Suh JW, Jo JW, Park DG. Long-term survival of a patient with colorectal cancer with peritoneal carcinomatosis and low completeness of cytoreduction score: A case report. World J Gastrointest Oncol 2025; 17(6): 106846 [DOI: 10.4251/wjgo.v17.i6.106846]
Corresponding Author of This Article
Dong-Guk Park, PhD, CEO, Full Professor, Department of Surgery, Dankook University Hospital, 201 Manghyang-ro, Cheonan 31116, Chungcheongnam-do, South Korea. dkp21876@gmail.com
Research Domain of This Article
Gastroenterology & Hepatology
Article-Type of This Article
Case Report
Open-Access Policy of This Article
This article is an open-access article which was selected by an in-house editor and fully peer-reviewed by external reviewers. It is distributed in accordance with the Creative Commons Attribution Non Commercial (CC BY-NC 4.0) license, which permits others to distribute, remix, adapt, build upon this work non-commercially, and license their derivative works on different terms, provided the original work is properly cited and the use is non-commercial. See: http://creativecommons.org/licenses/by-nc/4.0/
World J Gastrointest Oncol. Jun 15, 2025; 17(6): 106846 Published online Jun 15, 2025. doi: 10.4251/wjgo.v17.i6.106846
Long-term survival of a patient with colorectal cancer with peritoneal carcinomatosis and low completeness of cytoreduction score: A case report
Jung Wook Suh, Jae Won Jo, Dong-Guk Park
Jung Wook Suh, Jae Won Jo, Dong-Guk Park, Department of Surgery, Dankook University Hospital, Cheonan 31116, Chungcheongnam-do, South Korea
Author contributions: Suh JW drafted the manuscript; Jo JW curated the data; Park D reviewed and edited the manuscript.
Supported by a Research Fund from Dankook University in 2024, No. R202400759.
Informed consent statement: All study participants, or their legal guardian, provided informed written consent prior to study enrollment.
Conflict-of-interest statement: The authors have no conflicts of interest to declare.
CARE Checklist (2016) statement: The authors have read the CARE Checklist (2016), and the manuscript was prepared and revised according to the CARE Checklist (2016).
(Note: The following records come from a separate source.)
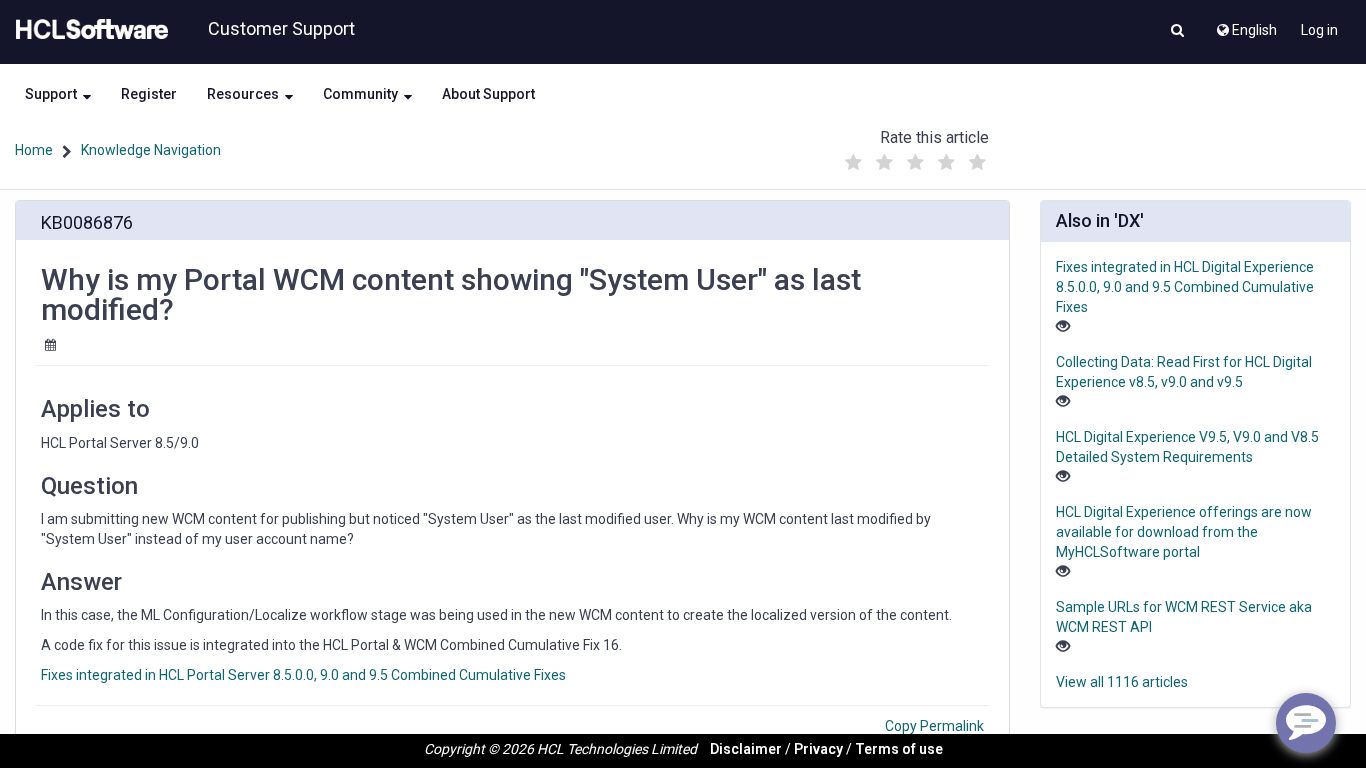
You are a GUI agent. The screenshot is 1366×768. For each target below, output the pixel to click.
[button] (1177, 32)
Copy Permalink (934, 726)
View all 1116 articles (1122, 682)
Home (34, 150)
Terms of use (899, 749)
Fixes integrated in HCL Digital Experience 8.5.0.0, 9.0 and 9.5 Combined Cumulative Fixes (1185, 287)
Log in (1319, 30)
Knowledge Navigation (151, 150)
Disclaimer (746, 749)
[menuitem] (1245, 25)
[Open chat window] (1306, 723)
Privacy (818, 749)
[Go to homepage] (88, 30)
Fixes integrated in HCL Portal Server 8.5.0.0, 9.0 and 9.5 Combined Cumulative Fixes (303, 675)
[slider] (915, 157)
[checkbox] (853, 163)
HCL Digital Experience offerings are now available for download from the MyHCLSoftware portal (1184, 532)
Open Access: This article is an open-access article that was selected by an in-house editor and fully peer-reviewed by external reviewers. It is distributed in accordance with the Creative Commons Attribution NonCommercial (CC BY-NC 4.0) license, which permits others to distribute, remix, adapt, build upon this work non-commercially, and license their derivative works on different terms, provided the original work is properly cited and the use is non-commercial. See: https://creativecommons.org/Licenses/by-nc/4.0/
Corresponding author: Dong-Guk Park, PhD, CEO, Full Professor, Department of Surgery, Dankook University Hospital, 201 Manghyang-ro, Cheonan 31116, Chungcheongnam-do, South Korea. dkp21876@gmail.com
Received: March 9, 2025 Revised: March 27, 2025 Accepted: April 27, 2025 Published online: June 15, 2025 Processing time: 97 Days and 4.5 Hours
Abstract
BACKGROUND
Peritoneal metastasis occurs in about 20% of patients with colorectal cancer (CRC) and is associated with a 5-year survival rate of only 6%. Cytoreductive surgery plus hyperthermic intraperitoneal chemotherapy reportedly improves survival in selected patients. Achieving complete cytoreduction, indicated by a low completeness of cytoreduction (CCR) score, is a key factor in extending survival. Here, we present a case in which multimodal therapy yielded long-term survival in a patient, even though she had a CCR score of 3.
CASE SUMMARY
A 61-year-old female with CRC and extensive peritoneal metastases presented with abdominal distention. Cytoreductive surgery was not completed due to the extent of the disease (CCR score: 3). The patient underwent palliative omentectomy, followed by hyperthermic intraperitoneal chemotherapy with mitomycin C, and early postoperative intraperitoneal chemotherapy. She subsequently received systemic chemotherapy, which was terminated after 19 cycles and two dose reductions due to side effects. She was in good health without distant metastases or peritoneal recurrence at the 6-year follow-up.
CONCLUSION
Aggressive multimodal treatment may yield long-term survival and quality of life improvement in patients with advanced disease, even with high CCR scores.
Core Tip: Long-term survival of patients with a completeness of cytoreduction score of 3 is rarely observed; nonetheless, a favorable outcome was attained in this case by using tailored, multimodal treatment. Despite a substantial residual tumor burden, the 61-year-old female patient survived at least 6 years, suggesting the benefit of aggressive, multimodal treatment even in advanced disease. Despite the challenges in preoperatively identifying patients suited for cytoreductive surgery plus hyperthermic intraperitoneal chemotherapy, administering the most effective therapy that the patient can tolerate is likely to produce positive outcomes.